# [Excerpted data]
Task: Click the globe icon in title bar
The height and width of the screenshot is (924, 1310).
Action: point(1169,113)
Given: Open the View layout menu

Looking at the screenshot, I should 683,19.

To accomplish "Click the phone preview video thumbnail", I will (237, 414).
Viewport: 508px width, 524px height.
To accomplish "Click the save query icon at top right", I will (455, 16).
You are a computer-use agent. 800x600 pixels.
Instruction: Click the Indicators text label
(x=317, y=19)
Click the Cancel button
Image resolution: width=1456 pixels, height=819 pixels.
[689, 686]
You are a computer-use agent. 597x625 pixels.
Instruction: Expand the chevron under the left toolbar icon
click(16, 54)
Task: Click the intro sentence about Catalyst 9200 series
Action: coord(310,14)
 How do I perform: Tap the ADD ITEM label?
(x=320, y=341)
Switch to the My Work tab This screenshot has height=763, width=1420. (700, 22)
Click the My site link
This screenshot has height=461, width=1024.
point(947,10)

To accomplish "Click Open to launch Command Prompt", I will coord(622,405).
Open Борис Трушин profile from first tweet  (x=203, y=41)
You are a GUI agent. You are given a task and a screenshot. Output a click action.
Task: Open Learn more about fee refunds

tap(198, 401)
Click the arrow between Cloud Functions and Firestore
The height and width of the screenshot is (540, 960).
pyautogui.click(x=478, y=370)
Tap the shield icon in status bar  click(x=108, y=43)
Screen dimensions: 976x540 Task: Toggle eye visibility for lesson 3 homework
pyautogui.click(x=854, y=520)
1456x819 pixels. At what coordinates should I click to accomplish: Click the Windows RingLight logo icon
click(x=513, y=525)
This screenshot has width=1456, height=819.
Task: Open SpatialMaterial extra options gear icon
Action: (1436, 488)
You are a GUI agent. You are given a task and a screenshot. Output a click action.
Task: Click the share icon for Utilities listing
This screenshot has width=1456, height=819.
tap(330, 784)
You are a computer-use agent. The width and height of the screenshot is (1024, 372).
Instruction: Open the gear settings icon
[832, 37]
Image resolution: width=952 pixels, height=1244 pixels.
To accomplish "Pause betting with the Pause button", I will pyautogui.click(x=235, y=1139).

# [What to do]
Rewrite the listing above, swapping every "computer-use agent" for "screen-navigation assistant" and leaving everything else untouched.

# [Written reply]
Task: Click the globe icon in title bar
The height and width of the screenshot is (924, 1310).
Action: point(1169,113)
Given: Open the View layout menu

Looking at the screenshot, I should 683,19.

To accomplish "Click the phone preview video thumbnail", I will (237, 414).
Viewport: 508px width, 524px height.
To accomplish "Click the save query icon at top right", I will (455, 16).
You are a screen-navigation assistant. 800x600 pixels.
Instruction: Click the Indicators text label
(x=317, y=19)
Click the Cancel button
Image resolution: width=1456 pixels, height=819 pixels.
[689, 686]
You are a screen-navigation assistant. 597x625 pixels.
Instruction: Expand the chevron under the left toolbar icon
click(16, 54)
Task: Click the intro sentence about Catalyst 9200 series
Action: coord(310,14)
 How do I perform: Tap the ADD ITEM label?
(x=320, y=341)
Switch to the My Work tab This screenshot has height=763, width=1420. (700, 22)
Click the My site link
This screenshot has height=461, width=1024.
point(947,10)

To accomplish "Click Open to launch Command Prompt", I will coord(622,405).
Open Борис Трушин profile from first tweet  (x=203, y=41)
You are a GUI agent. You are given a task and a screenshot. Output a click action.
Task: Open Learn more about fee refunds

tap(198, 401)
Click the arrow between Cloud Functions and Firestore
The height and width of the screenshot is (540, 960).
pyautogui.click(x=478, y=370)
Tap the shield icon in status bar  click(x=108, y=43)
Screen dimensions: 976x540 Task: Toggle eye visibility for lesson 3 homework
pyautogui.click(x=854, y=520)
1456x819 pixels. At what coordinates should I click to accomplish: Click the Windows RingLight logo icon
click(x=513, y=525)
This screenshot has width=1456, height=819.
Task: Open SpatialMaterial extra options gear icon
Action: (1436, 488)
You are a GUI agent. You are given a task and a screenshot. Output a click action.
Task: Click the share icon for Utilities listing
This screenshot has width=1456, height=819.
tap(330, 784)
You are a screen-navigation assistant. The width and height of the screenshot is (1024, 372).
Instruction: Open the gear settings icon
[832, 37]
Image resolution: width=952 pixels, height=1244 pixels.
To accomplish "Pause betting with the Pause button", I will pyautogui.click(x=235, y=1139).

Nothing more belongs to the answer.